Given $ A\in \mathbb{C}^{m\times n}$ with $\sigma_1$ as biggest singular value, and $\det(I-AX) = 0$ where $ X\in \mathbb{C}^{n\times m} $, can you show that $$\min_X \|X\|_2 = \frac 1{\sigma_1}\:?$$ I believe that $\|X\|_2 \geq \frac1{\sigma_1}$ follows from $1$ being an eigenvalue of $AX$ and the definition of the matrix norm, however I can't show that this bound is attained in all cases. I thought that maybe the pseudo-inverse would give it, but I think that gives the reciprocal of the smallest singular value, not the largest.

Answer 1

If $\det(I-AX)=0$, there is a $y$ with $\|y\|_2=1$ such that $AXy=y$ so $$ 1=\|y\|_2=\|AXy\|_2\leq \|A\|_2\|X\|_2=\sigma_1\|X\|_2. $$

Therefore, for any such $X$ (assuming it exists), $$ \|X\|_2\geq \frac{1}{\sigma_1}. $$

It remains to show that there is a solution with $\|X\|_2=1/\sigma_1$ (thus solving also the existence problem). Let $u_1$ and $v_1$ be the singular vectors of unit norm corresponding to $\sigma_1$ (such that $Av_1=\sigma_1 u_1$).
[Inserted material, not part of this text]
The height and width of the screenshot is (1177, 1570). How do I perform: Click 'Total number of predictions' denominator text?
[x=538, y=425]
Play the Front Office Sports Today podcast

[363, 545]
Let's try to see what happens if we take $$ X_\star=\frac{1}{\sigma_1}v_1u_1^*. $$ We certainly have $\|X_\star\|_2=\frac{1}{\sigma_1}$ and $$ AX_\star=\frac{1}{\sigma_1}Av_1u_1^*=u_1u_1^*. $$ Now $$ (I-AX_\star)u_1=(I-u_1u_1^*)u_1=0, $$ which shows that $I-AX_\star$ is singular and hence $\det(I-AX_\star)=0$.